Gastroenterologist John Croese, at the Prince Charles Hospital in Brisbane, is inoculating 12 coeliac disease patients, who suffer from gluten intolerance, with hookworms. Gluten is slowly introduced into their diets to see if the hookworms will suppress the disease’s inflammatory response.
The theory is, as we've cleaned up our act, you know, sterilized our environment, over the past few hundred years. We've mostly eliminated these parasites, and that changed the zoo in our guts, which led to other problems.

orthodoc 04-22-2013 06:16 PM

Whipworms! Hookworms! Agghh .... *shudder*

I'll pass, thanks. I just can't see that we need parasites to balance our intestinal flora. Bleargh.

xoxoxoBruce 04-22-2013 07:33 PM

I agree, yuukkk.
But the MS reduction of brain and spine lesions intrigued me.

glatt 04-23-2013 07:26 AM

The 72% remission in Crohn's is an amazing number. That can't all be attributed to the worm, right? Does Crohn's go into remission on its own all the time? How did the control do?

Edit: Here's an article talking about a pig whipworm Crohn's study that appears to be happening now.

footfootfoot 04-23-2013 08:28 AM

That makes sense to me.
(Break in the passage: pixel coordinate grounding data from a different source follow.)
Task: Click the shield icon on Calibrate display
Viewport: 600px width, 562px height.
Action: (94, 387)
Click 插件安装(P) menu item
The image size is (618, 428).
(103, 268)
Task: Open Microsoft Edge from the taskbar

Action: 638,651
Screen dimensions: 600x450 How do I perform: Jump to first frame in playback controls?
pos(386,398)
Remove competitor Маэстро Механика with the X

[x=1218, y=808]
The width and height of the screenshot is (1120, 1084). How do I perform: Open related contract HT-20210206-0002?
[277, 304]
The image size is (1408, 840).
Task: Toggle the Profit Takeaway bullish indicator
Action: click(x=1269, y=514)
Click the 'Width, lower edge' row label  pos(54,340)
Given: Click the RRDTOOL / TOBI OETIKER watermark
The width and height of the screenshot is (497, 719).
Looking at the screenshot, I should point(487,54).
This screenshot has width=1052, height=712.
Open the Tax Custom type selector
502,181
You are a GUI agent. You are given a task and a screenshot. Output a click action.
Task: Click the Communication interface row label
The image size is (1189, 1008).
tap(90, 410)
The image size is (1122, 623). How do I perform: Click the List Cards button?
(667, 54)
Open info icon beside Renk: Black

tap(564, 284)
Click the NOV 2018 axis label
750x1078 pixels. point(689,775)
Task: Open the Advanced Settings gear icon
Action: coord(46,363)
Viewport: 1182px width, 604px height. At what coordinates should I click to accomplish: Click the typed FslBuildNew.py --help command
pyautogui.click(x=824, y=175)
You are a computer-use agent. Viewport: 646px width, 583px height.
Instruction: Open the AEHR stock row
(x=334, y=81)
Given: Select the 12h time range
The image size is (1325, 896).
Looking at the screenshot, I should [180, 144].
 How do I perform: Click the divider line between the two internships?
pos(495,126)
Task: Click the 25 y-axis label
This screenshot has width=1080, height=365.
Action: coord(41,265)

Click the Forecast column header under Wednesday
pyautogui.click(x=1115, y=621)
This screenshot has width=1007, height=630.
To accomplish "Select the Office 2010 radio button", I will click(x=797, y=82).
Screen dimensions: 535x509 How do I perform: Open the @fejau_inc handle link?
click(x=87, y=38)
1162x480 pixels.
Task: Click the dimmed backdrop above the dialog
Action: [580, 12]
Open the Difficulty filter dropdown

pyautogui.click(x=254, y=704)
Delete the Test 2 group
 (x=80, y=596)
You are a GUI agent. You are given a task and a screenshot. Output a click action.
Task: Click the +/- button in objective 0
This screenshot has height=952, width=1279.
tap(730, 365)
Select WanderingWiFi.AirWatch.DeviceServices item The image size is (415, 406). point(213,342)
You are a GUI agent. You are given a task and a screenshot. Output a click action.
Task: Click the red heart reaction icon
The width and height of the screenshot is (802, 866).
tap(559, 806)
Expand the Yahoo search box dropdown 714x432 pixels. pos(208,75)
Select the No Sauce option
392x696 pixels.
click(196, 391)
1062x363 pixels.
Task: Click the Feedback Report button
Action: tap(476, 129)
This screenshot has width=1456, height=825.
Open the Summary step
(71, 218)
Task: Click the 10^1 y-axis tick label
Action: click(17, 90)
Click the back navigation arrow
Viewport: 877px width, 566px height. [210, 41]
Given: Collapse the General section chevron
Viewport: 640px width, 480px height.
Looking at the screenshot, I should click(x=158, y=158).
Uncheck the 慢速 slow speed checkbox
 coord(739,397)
Aren't there a number of parasites and insects that inject some sort of enzyme or something that shuts off the host's immune response in order to create a more welcoming nest for itself?

glatt 04-23-2013 08:35 AM

Apparently the good (or bad?) thing about the pig whip worm is that since humans aren't its normal host, it can't survive for more than a couple weeks in our guts, so you gave to keep re-ingesting them. I guess that's good because you don't want them taking your body over, but it would be nice if you could get the treatment and then be done with it. But it looks like you need to be doing it forever.

Now might be a good time to get into the pig whip worm production business. You just have to figure out how to wash the eggs out of the manure and sterilize them efficiently.

Clodfobble 04-23-2013 09:35 AM

This has been floating around for awhile as a do-it-yourself non-FDA-sanctioned treatment for a number of autoimmune diseases. I know parents who buy them online and give them to their kids. I'm glad to see they might be able to get a prescription for it someday.

Happy Monkey 04-23-2013 06:20 PM

Quote:

Originally Posted by glatt (Post 862142)
Apparently the good (or bad?) thing about the pig whip worm is that since humans aren't its normal host, it can't survive for more than a couple weeks in our guts, so you gave to keep re-ingesting them. I guess that's good because you don't want them taking your body over, but it would be nice if you could get the treatment and then be done with it.

There's a chance that if this treatment is frequently used, we'll get a human-tolerant variant at some point.

Whether that will be good or bad is another question.

ZenGum 04-23-2013 06:45 PM

Hmmmm, good point. Life ..... finds a way... Put a gazillion pig whip worms into human guts, one of those worms is going to suddenly find it fits in.

footfootfoot 04-23-2013 09:03 PM

Quote:

Originally Posted by Happy Monkey (Post 862280)
There's a chance that if this treatment is frequently used, we'll get a human-tolerant variant at some point.

Whether that will be good or bad is another question.

It all depends on whether Monsanto gets involved.

Lamplighter 12-12-2013 10:12 AM

Bill and Melinda Gates have been spending enormous sums of $ fighting malaria worldwide.
But...

There are reports of drug-resistant strains of malaria appearing in some villages
where treatment efforts had been sufficient to reduce the incidence of the disease.

But also, with some success in treatment also comes complacency.
Funding for the bed-nets has dropped so primary prevention will drop too.

Were I to be one to approve mega-funding for malaria, I'd look to the geneticists
who are developing the "one-size-fits-all" influenza vaccine containing
all of the various mutant genes that are in the flu genome.

In any case, I hope but doubt malaria will be "conquered" in the lifetime of any current generation. :(

footfootfoot 12-12-2013 12:06 PM

At the risk of sounding like a eugenicist, diseases play an important part in keeping a species strong. We are essentially breeding drug resistant bugs while making our own species generally weaker by allowing members who would otherwise have died to pass on their less vigorous genes.